There are some misconceptions about distributed systems embedded inside your question. The real heart of this is "How do I have a counter in a distributed system?"
The short answer is you don't. For example what you've done in your code example originally is something like this.
Task One {
var x = 0
record 1: x = 1
record 2: x = 2
}
Task Two {
var x = 0
record 20: x = 1
record 21: x = 2
}
Each machine is independently creating a new x variable set at 0 which gets incremented within it's own context, independently over the other nodes.
For most use cases the "counter" question can be replaced with "How can I get a Unique Identifier per Record in a distributed system?"
For this most users end up using a UUID which can be generated on independent machines with infinitesimal chances of conflicts.
If the question can be "How can I get a monotonic increasing unique indentifier?"
Then you can use zipWithUniqueIndex which will not count but will generate monotonically increasing ids.
If you just want them number to start with it's best to do it on the local system.
Edit; Why can't I use an accumulator?
Accumulators store their state (surprise) per task.

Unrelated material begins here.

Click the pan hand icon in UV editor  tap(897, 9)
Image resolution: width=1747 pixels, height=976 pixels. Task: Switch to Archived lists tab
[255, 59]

You can see this with a little example:
val x = sc.accumulator(0, "x")
sc.parallelize(1 to 50).foreachPartition{ it => it.foreach(y => x+= 1); println(x)}
/*
6
7
6
6
6
6
6
7
*/
x.value
// res38: Int = 50
The accumulators combine their state after finishing their tasks, which means you can't use them as a global distributed counter.